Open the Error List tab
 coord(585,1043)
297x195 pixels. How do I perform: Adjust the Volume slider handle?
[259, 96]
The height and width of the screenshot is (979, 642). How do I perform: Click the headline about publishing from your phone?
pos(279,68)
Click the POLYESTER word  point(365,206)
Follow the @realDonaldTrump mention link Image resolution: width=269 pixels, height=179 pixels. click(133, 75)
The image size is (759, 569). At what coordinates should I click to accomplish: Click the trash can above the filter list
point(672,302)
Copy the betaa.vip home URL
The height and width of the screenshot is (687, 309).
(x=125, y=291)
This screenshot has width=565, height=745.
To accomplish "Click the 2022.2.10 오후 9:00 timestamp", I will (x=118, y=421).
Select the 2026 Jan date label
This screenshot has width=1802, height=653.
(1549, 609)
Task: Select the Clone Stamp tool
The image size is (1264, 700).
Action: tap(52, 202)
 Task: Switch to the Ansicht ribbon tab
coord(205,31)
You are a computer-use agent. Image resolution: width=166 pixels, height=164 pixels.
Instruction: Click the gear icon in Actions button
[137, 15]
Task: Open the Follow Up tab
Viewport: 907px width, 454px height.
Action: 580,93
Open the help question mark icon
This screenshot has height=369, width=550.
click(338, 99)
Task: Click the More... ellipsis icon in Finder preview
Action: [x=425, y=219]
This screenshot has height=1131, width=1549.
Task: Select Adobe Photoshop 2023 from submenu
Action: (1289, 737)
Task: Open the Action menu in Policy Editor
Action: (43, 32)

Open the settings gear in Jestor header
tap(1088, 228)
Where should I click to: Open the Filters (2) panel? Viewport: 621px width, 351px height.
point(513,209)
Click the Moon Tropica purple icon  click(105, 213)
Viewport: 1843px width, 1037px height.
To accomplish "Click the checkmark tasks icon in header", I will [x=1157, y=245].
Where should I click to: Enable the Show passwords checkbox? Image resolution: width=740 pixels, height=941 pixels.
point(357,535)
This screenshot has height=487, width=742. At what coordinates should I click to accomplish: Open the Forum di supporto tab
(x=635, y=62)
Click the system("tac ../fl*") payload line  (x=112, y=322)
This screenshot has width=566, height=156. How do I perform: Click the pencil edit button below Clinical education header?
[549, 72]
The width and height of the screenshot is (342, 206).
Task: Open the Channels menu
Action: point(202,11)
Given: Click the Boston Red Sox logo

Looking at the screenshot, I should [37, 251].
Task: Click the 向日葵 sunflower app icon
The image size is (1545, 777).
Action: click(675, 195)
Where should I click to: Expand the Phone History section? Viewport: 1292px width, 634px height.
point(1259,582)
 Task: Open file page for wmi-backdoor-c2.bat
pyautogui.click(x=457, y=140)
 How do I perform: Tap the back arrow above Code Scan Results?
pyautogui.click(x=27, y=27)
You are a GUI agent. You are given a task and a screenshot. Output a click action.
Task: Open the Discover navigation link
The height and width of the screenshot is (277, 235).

++++++++

Stated problem — How many lines in the entries above contain the word "Where"? Reply with the number alone.

Full output — 3